To do the distribution of the vti data, I use the following Pipeline:
First, I execute the pipeline using the builtin pvserver:
Plane > ResampleToImage > RandomAttributes > GenerateGlobalIds
The Plane filter uses the default parameters. The ResampleToImage filter uses the following sampling Dimensions: 5, 5, 1. The RandomAttributes only has the option "Generate Point Scalars" checked. The GenerateGlobalIds filter uses the default parameters.
I then save the output of the Pipeline to a vti file.
Now, I execute Paraview using another server, executed with mpirun:
mpirun -n 2 pvserver
I then open the vti file, to save it as a pvti file (and therefore distribute the data across two MPI processes).
If I open this pvti file again, using the pvserver run with MPI, inconsistencies in the data can be found.

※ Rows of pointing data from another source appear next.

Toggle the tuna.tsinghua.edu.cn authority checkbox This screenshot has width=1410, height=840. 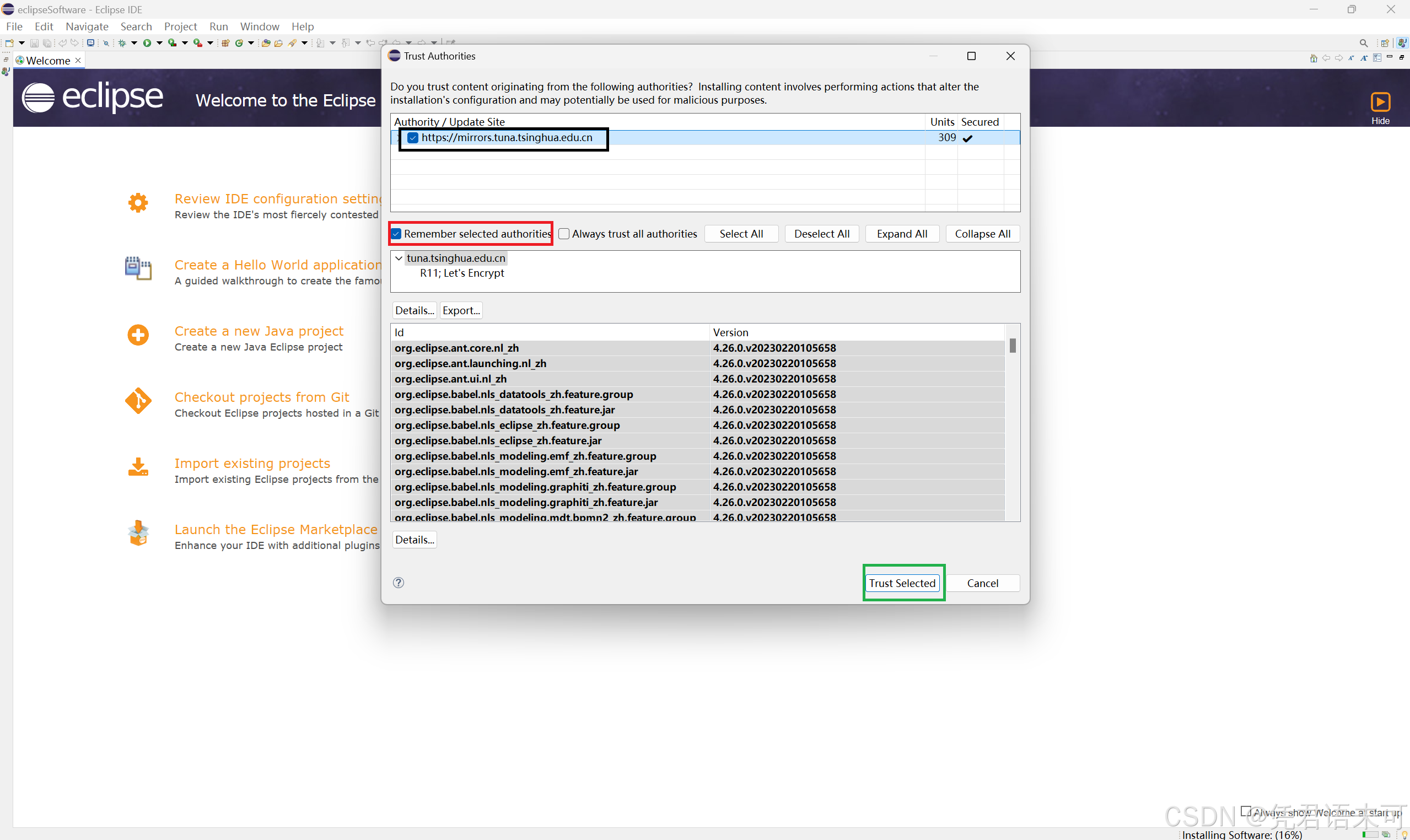(412, 137)
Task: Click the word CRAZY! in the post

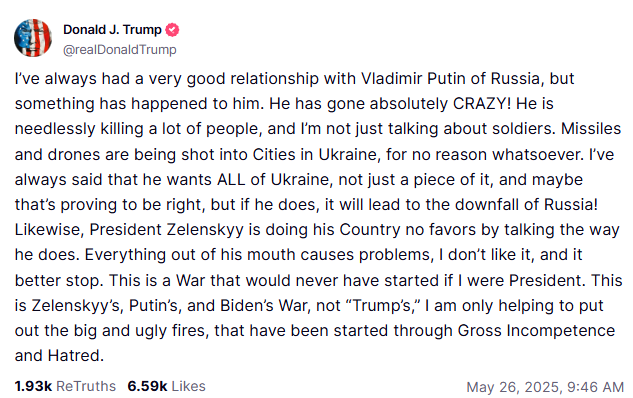Action: 482,104
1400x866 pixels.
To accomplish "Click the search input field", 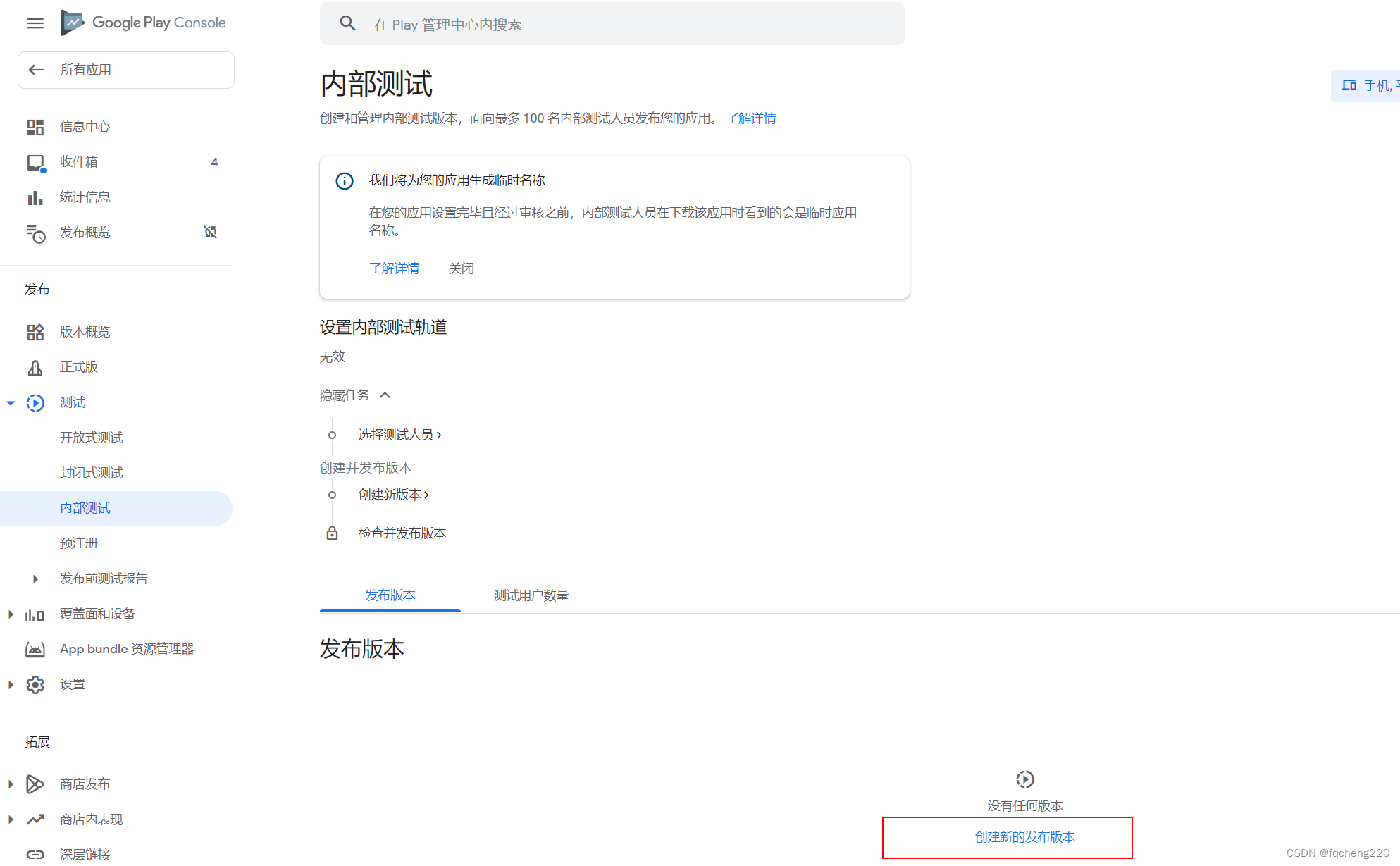I will (x=612, y=25).
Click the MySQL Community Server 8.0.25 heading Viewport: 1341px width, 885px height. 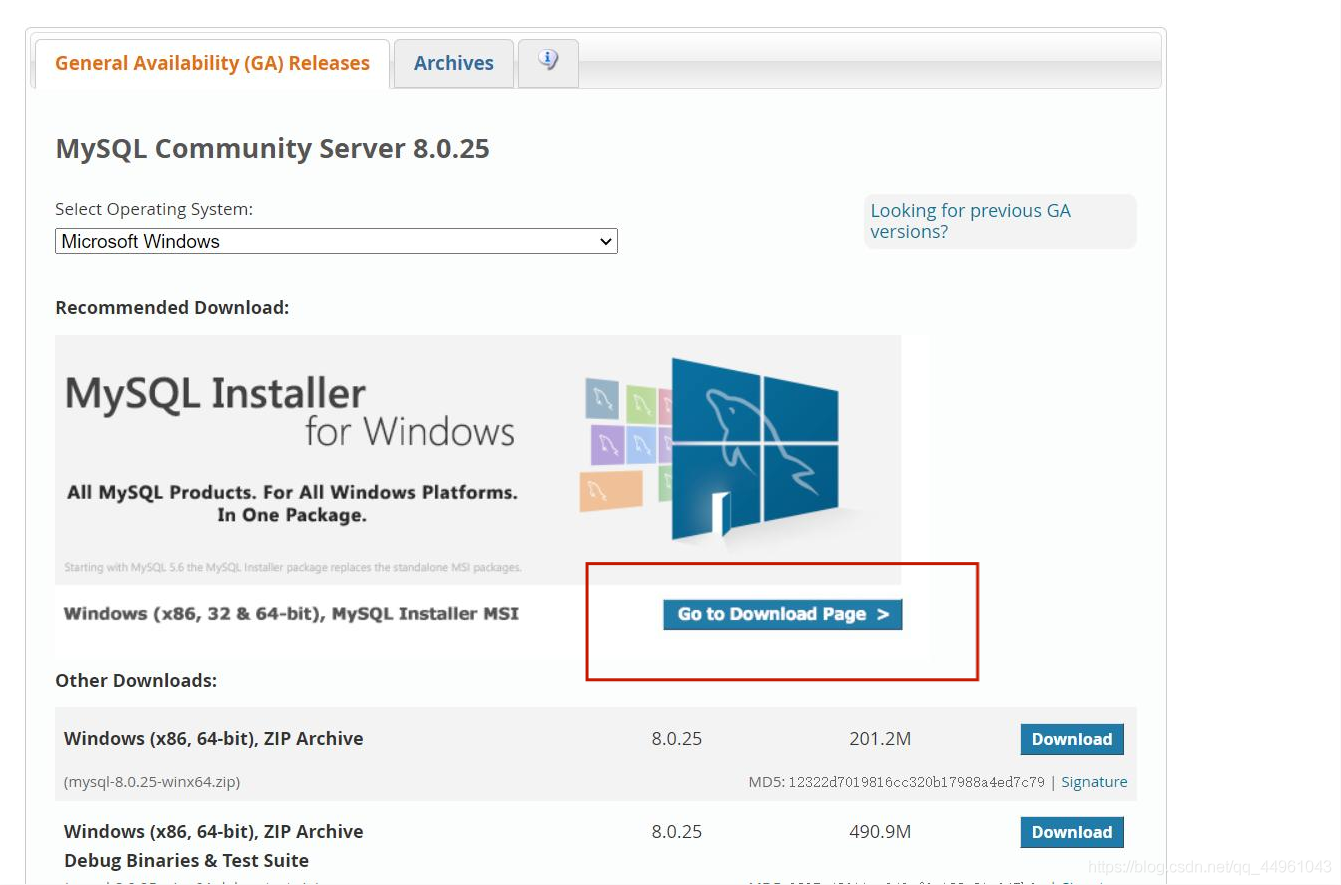click(x=272, y=149)
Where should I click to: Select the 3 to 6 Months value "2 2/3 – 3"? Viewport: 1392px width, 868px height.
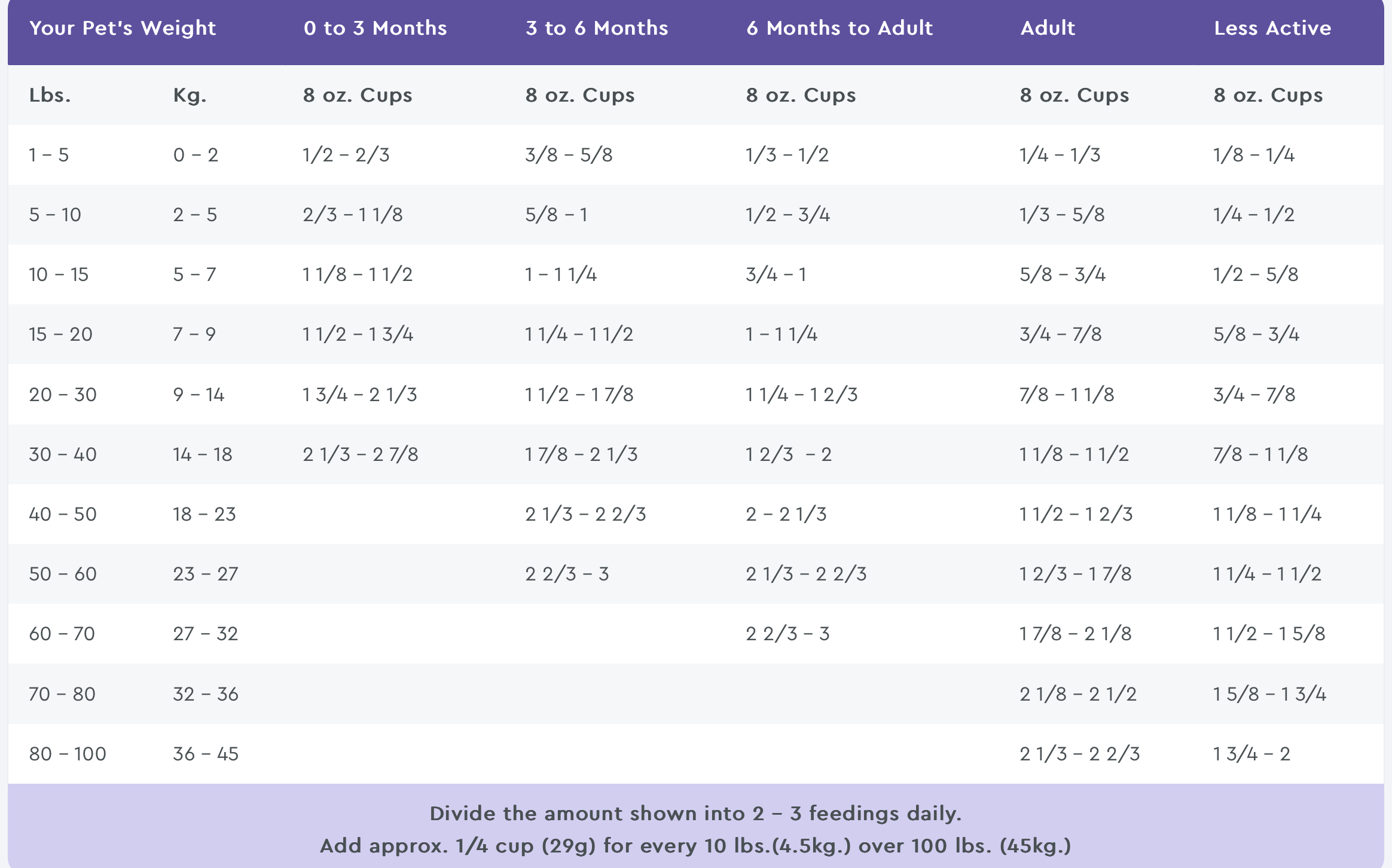pyautogui.click(x=567, y=574)
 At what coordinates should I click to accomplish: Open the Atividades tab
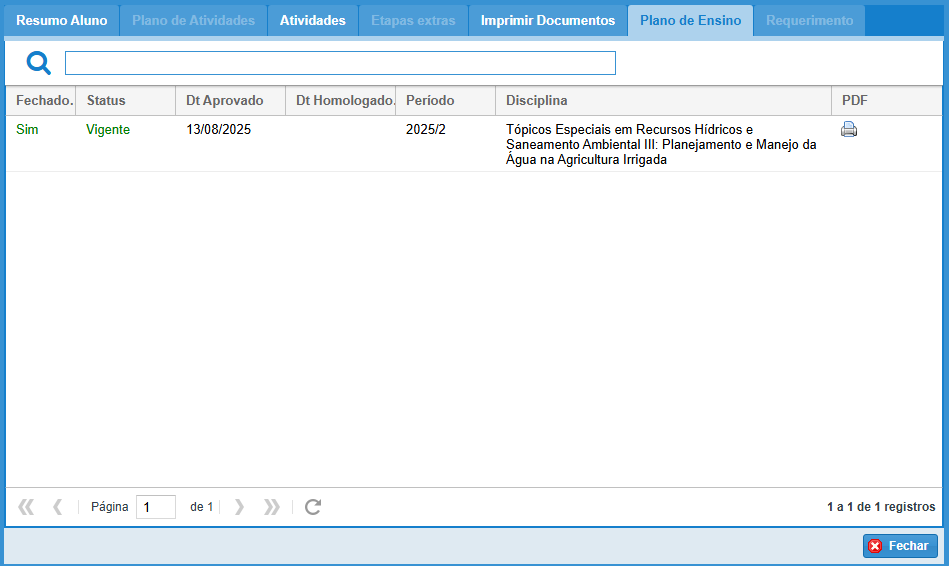(313, 21)
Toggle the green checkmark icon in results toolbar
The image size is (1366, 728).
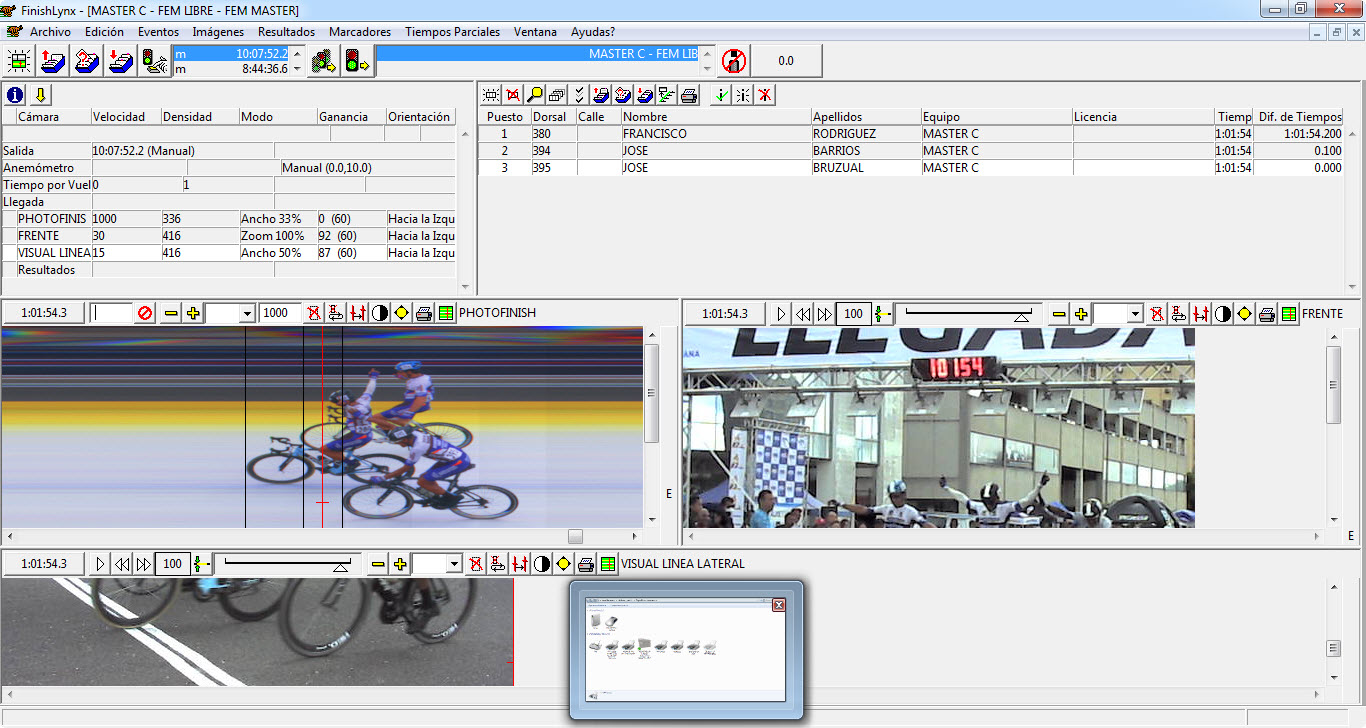tap(720, 95)
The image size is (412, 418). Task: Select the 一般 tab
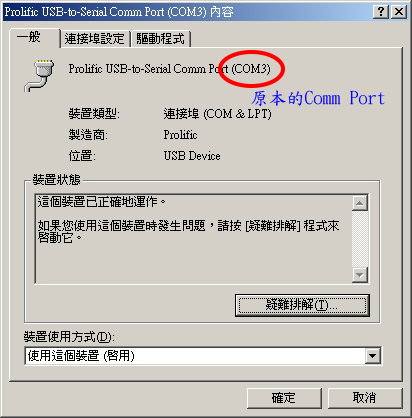pyautogui.click(x=34, y=37)
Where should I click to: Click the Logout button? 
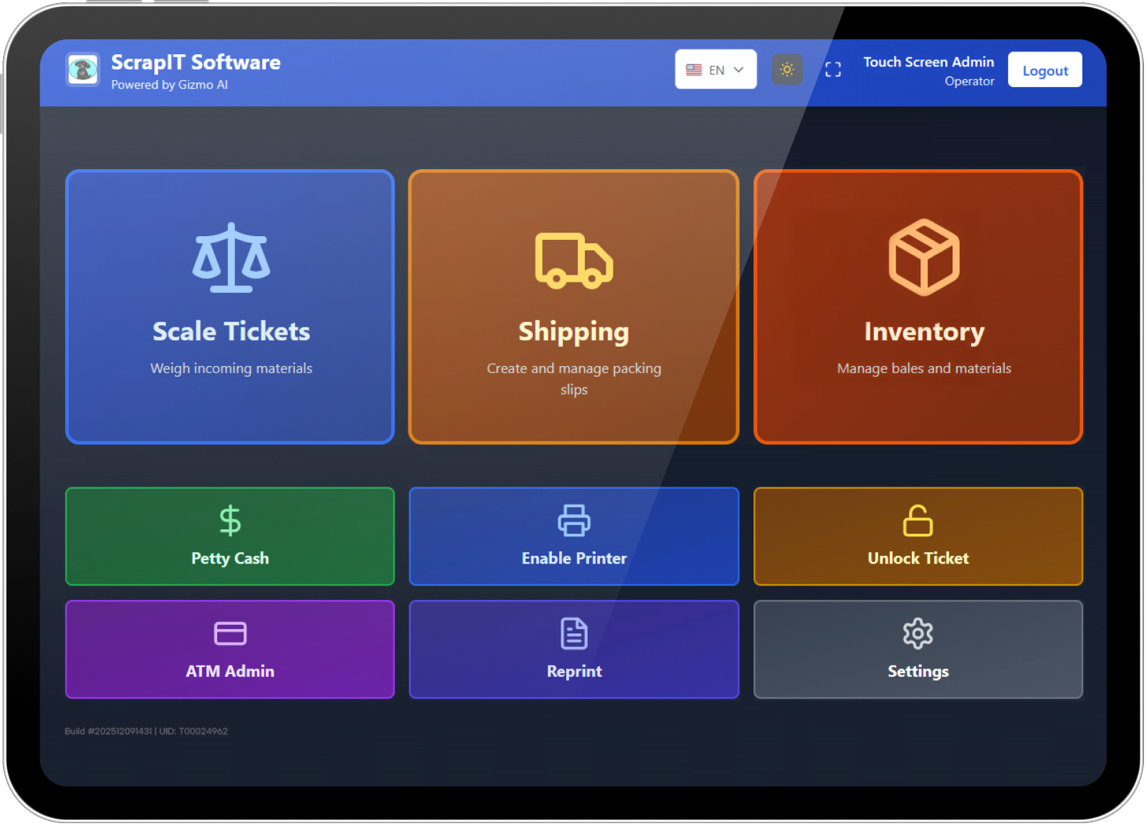click(1044, 69)
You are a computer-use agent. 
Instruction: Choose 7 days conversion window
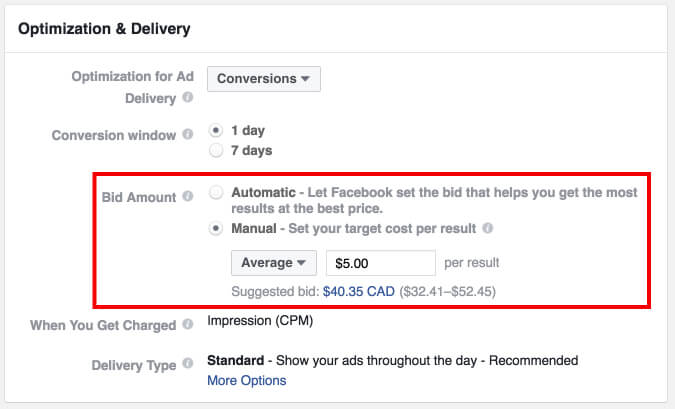(x=216, y=150)
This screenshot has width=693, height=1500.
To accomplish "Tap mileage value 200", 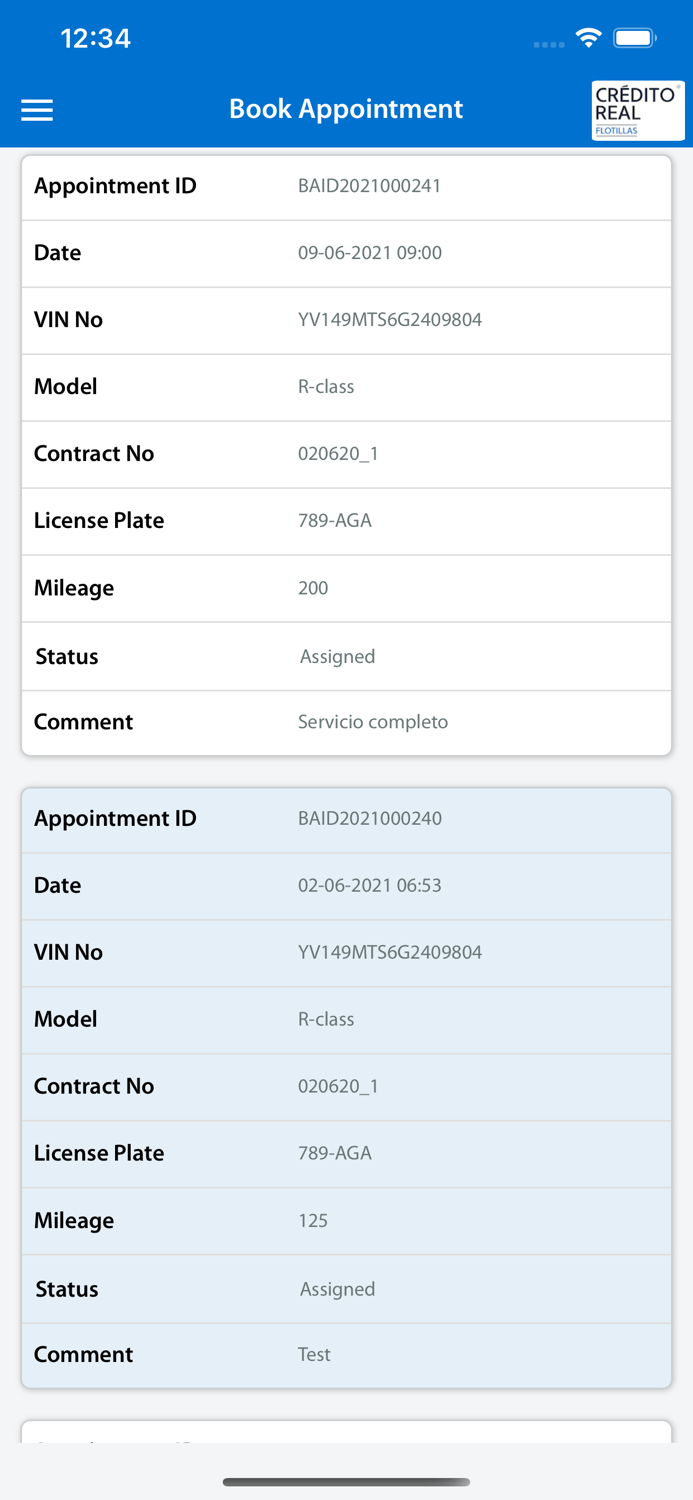I will click(313, 588).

Notably, there are now 29 points in the data (as I created a 5 by 5 plane, there should be 25 points). Different points share the same Global Id, even though they are clearly different because have different coordinates, such as the points of Global Id 10 (lines 10 and 11 in the above screenshot). The same point, for example the point located in 0,0,0, exists twice, with a globalId of 0 and of 10 (lines 0 and 11 of the above screenshot).
If I load the pvti file using the builtin server of Paraview, the problem disappears and only 25 points are shown in the spread sheet view, with no Global Id duplicates.
Am I doing something wrong here? I can't seem to find a way to distribute the vti data properly, and I would like to avoid using vtu format whenever possible, as it loads everything in memory, but I would also like have only one implementation of my algorithm to process both data types.